Stakeholders

Understanding the perspective of different stakeholders helps identify and deliver good investments in digital health.

Public and Patients

Key Questions

What should I know about to make good health and health care choices? Where do I go and how do I get the services I need? How do I book an appointment? How do I check my recovery regime?

Examples

Apps on mobile phones that provide knowledge about conditions, services available, and reminders. Digital identity (registration) and personal records.

Health workers

Key Questions

What do I need to know to provide the right care for my communities and patients? How can the work I do be recorded easily? How can I share clinical and patient information with my colleagues?

Examples

Knowledge support apps on handheld devices at the point of care; digital records of patients that enable quality care and the capture of data for management purposes. Ordering tests, results reports, prescribing, with digital health information used to change and improve some of clinical and working practices, teamwork and complete clinical audits.

Health managers

Key Questions

What does the workforce need to deliver services? What resources are being used, and are they being used well? What is the need and demand for the services? How can I use digital health information to support health workers to change and improve clinical and working practices and teamwork?

Examples

Digital learning support apps; digital supply chains; health needs assessment support for people and populations; linked management information systems for resource use, activity, finance and audit. Modelling options to change and transform healthcare.

Payers

Key Questions

What did it cost to deliver a service to whom, and what were the outcomes? Can performance be improved by improving information systems? Which care pathways are most cost-effective? Which health care providers are the most cost effective?

Examples

Information systems that link activity, pricing from billing and manpower to individuals, conditions, and across different facilities. Better decisions based on improved data quality, linkage and analytics.

Investors and donors

Key Questions

For private sector investors, e.g. telecommunications companies, as well as donors what should be invested, when, how and what are the risks and likely returns?
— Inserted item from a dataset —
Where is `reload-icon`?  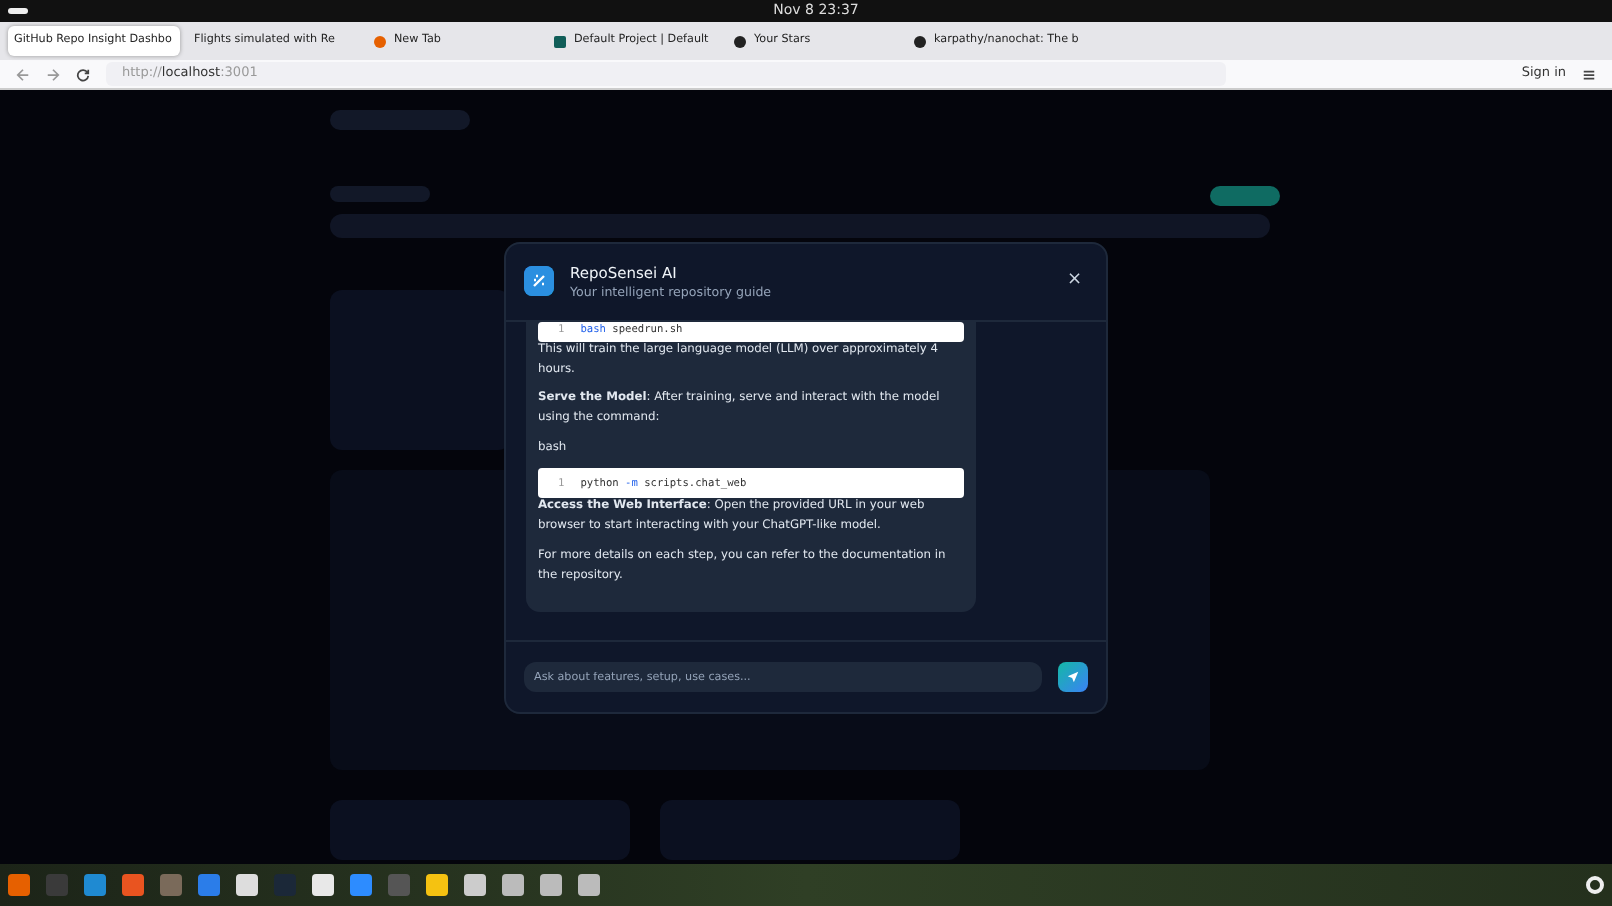
reload-icon is located at coordinates (83, 74).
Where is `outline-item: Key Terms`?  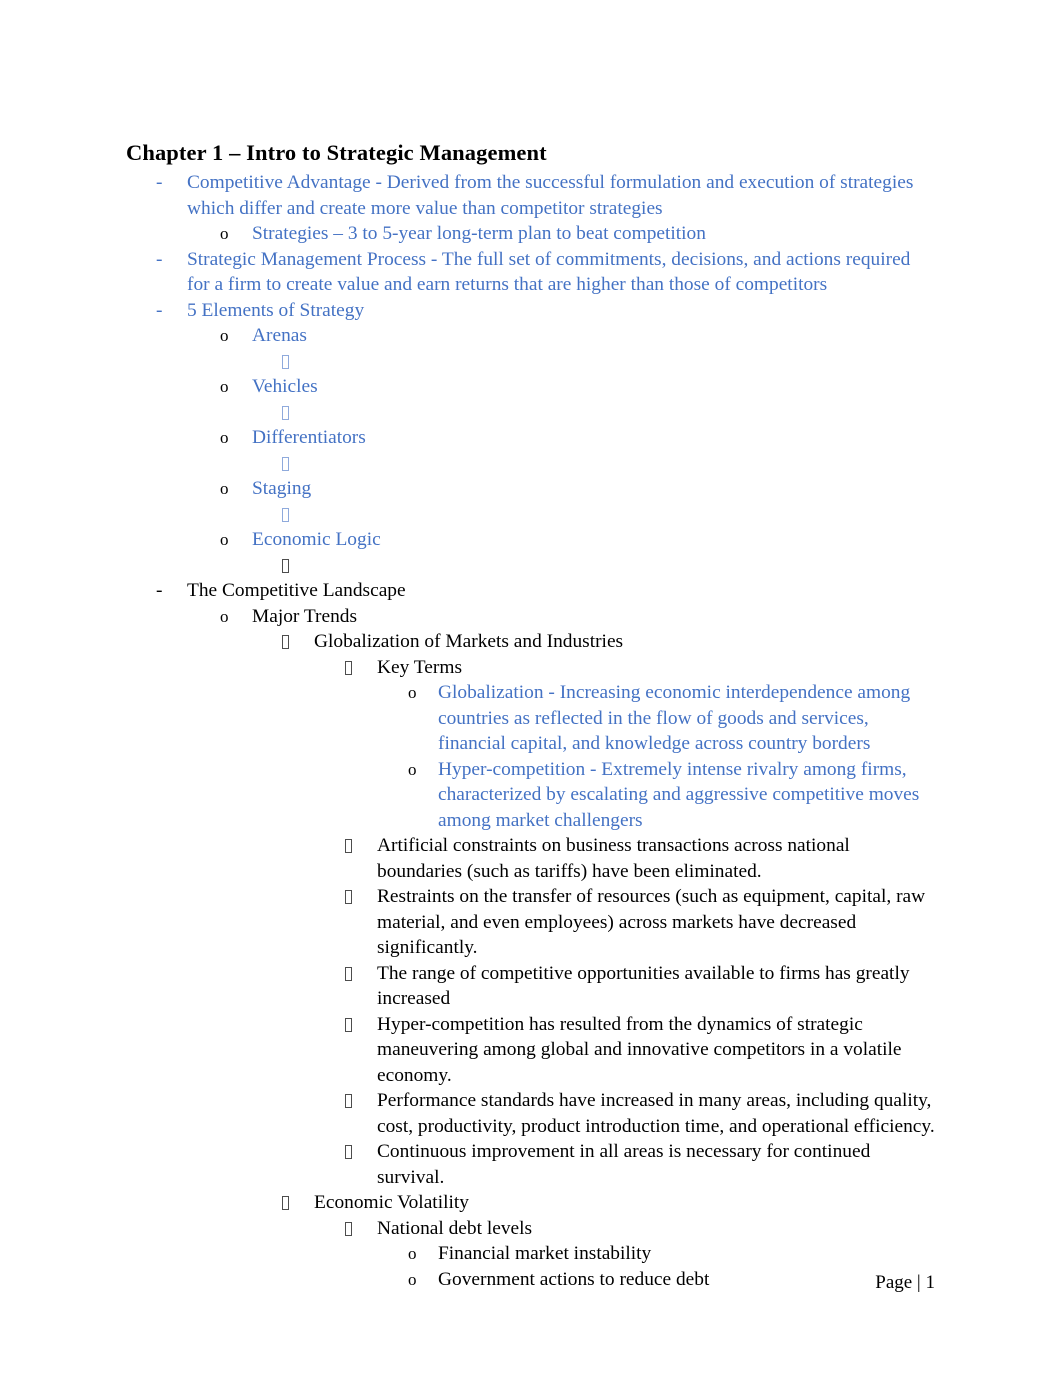 outline-item: Key Terms is located at coordinates (531, 668).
What should be provided and where are digital health solutions most needed?

Examples

Market intelligence and needs assessment services. Digital governance guidelines that can frame investment decisions, innovation and partnerships. Health analytics that can guide donor decisions.

Planners, policymakers

Key Questions

What are the current health and health care needs and profiles for quality, access and efficiency? How can digital health systems improve future performance? What is the balance of digital health investment with other resources needed, such as more health workers, more drugs and more facilities?

Examples

Person-based information systems producing management information as a by-product of health workers’ activities, patient workloads and profiles. Analysis, research and innovation capabilities to identify better policy options.